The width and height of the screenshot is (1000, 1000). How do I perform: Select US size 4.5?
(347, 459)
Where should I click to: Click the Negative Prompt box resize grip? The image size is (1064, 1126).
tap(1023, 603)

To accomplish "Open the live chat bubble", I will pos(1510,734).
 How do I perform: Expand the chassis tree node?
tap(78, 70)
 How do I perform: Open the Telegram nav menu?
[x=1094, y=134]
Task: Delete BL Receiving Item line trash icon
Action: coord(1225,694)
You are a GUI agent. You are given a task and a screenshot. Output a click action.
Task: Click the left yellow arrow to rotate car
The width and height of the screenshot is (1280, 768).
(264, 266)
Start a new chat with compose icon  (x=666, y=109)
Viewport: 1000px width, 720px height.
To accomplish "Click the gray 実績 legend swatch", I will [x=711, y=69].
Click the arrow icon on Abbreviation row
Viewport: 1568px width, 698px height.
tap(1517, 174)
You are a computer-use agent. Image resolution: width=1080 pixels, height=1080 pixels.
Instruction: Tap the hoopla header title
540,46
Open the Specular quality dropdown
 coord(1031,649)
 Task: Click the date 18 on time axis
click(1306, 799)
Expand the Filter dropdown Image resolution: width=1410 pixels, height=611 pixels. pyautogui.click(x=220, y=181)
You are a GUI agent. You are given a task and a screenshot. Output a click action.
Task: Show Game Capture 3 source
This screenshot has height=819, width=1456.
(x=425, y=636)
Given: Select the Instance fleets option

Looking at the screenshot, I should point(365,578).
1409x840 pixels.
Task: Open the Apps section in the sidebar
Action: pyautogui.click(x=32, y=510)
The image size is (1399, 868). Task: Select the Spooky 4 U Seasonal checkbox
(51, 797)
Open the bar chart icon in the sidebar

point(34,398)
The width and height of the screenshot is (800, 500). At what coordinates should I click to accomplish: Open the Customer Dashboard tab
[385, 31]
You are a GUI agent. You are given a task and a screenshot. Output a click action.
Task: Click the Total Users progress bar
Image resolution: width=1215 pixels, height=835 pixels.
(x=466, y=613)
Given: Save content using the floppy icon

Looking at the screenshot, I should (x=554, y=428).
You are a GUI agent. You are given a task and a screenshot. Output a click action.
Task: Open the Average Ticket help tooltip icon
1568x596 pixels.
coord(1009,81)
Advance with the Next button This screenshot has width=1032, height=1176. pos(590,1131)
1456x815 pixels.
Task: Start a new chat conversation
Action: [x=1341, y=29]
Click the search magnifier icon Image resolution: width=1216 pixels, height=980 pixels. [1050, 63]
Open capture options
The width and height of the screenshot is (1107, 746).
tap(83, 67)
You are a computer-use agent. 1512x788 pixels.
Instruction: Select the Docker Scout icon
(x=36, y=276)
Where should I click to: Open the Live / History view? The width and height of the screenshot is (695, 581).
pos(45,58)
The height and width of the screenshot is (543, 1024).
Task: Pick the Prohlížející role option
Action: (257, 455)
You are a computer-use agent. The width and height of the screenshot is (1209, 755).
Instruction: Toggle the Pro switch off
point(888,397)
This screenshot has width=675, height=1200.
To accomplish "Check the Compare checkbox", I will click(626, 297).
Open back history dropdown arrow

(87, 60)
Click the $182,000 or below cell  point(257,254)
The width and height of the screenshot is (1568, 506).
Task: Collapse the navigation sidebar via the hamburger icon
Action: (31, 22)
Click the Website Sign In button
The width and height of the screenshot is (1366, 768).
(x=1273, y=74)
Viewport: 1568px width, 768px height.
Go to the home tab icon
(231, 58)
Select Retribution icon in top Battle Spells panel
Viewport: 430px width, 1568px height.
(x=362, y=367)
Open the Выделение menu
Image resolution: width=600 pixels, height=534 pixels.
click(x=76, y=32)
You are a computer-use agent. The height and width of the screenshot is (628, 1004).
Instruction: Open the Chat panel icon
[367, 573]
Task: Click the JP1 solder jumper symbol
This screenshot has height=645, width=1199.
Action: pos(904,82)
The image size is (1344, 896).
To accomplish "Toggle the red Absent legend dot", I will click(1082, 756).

== DIRECTIONS ==
From the listing above, copy out every line that contains the word "Instruction", matching case exactly.

== WRITTEN ANSWER ==
Instruction: Tap the hoopla header title
Instruction: Select the Docker Scout icon
Instruction: Toggle the Pro switch off
Instruction: Open the Chat panel icon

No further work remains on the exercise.